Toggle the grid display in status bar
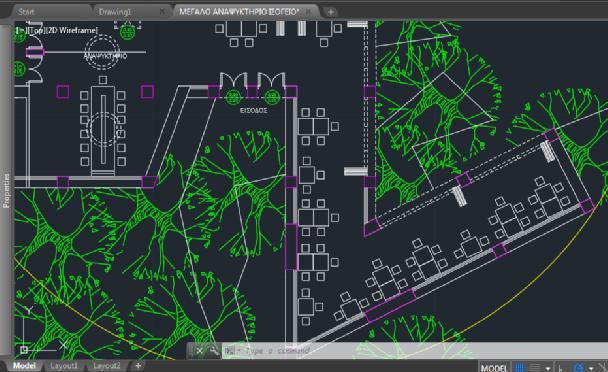The image size is (608, 372). point(520,367)
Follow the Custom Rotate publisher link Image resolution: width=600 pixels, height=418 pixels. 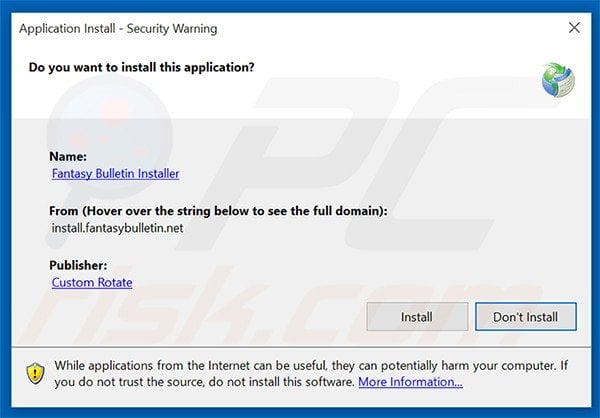[x=92, y=282]
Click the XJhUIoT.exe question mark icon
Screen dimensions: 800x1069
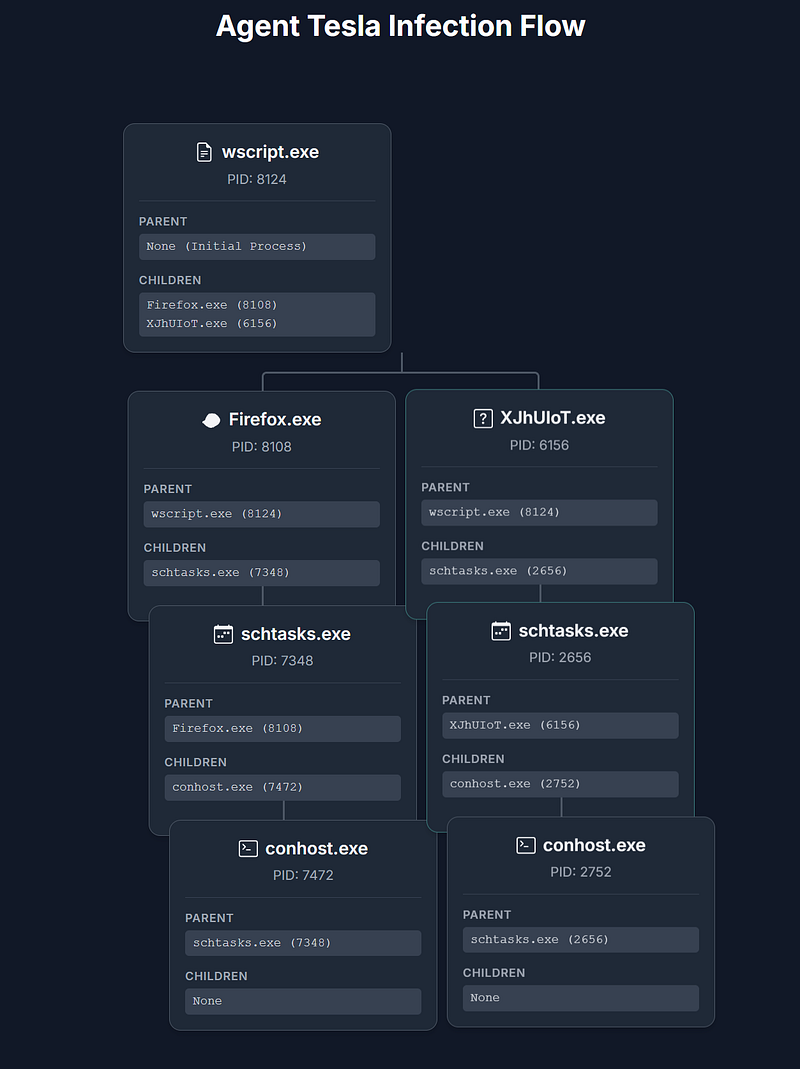483,418
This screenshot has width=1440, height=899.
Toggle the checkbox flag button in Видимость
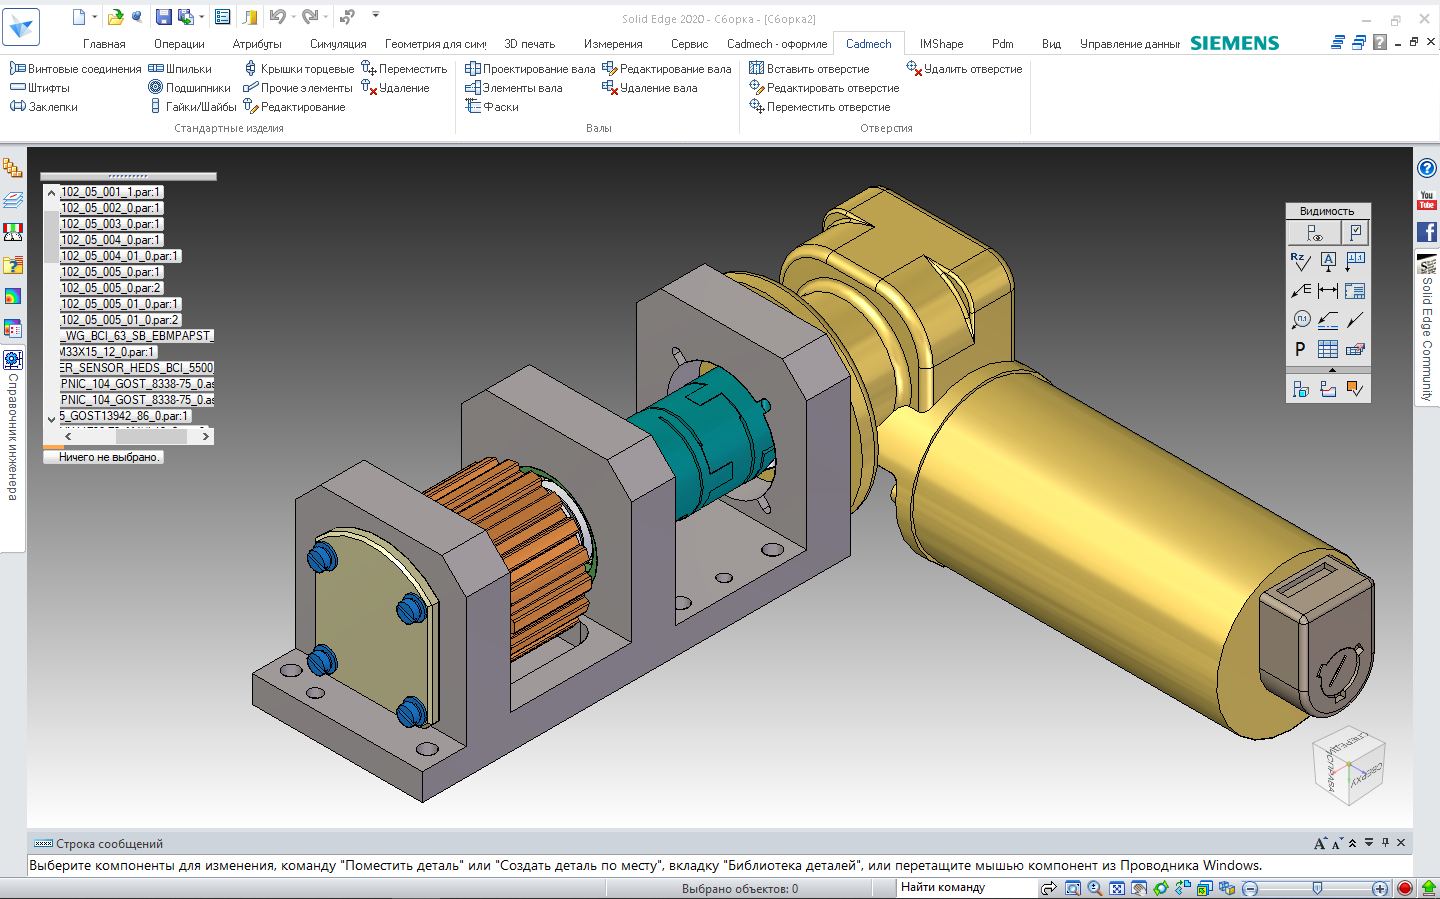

···

About this task:
Please transcribe the lines from the one containing "Screen dimensions: 800x1069" to the last line of the listing, both included, exactly and with nothing added, leaving every picture out.

Output:
Screen dimensions: 800x1069
483,418
This screenshot has width=1440, height=899.
Toggle the checkbox flag button in Видимость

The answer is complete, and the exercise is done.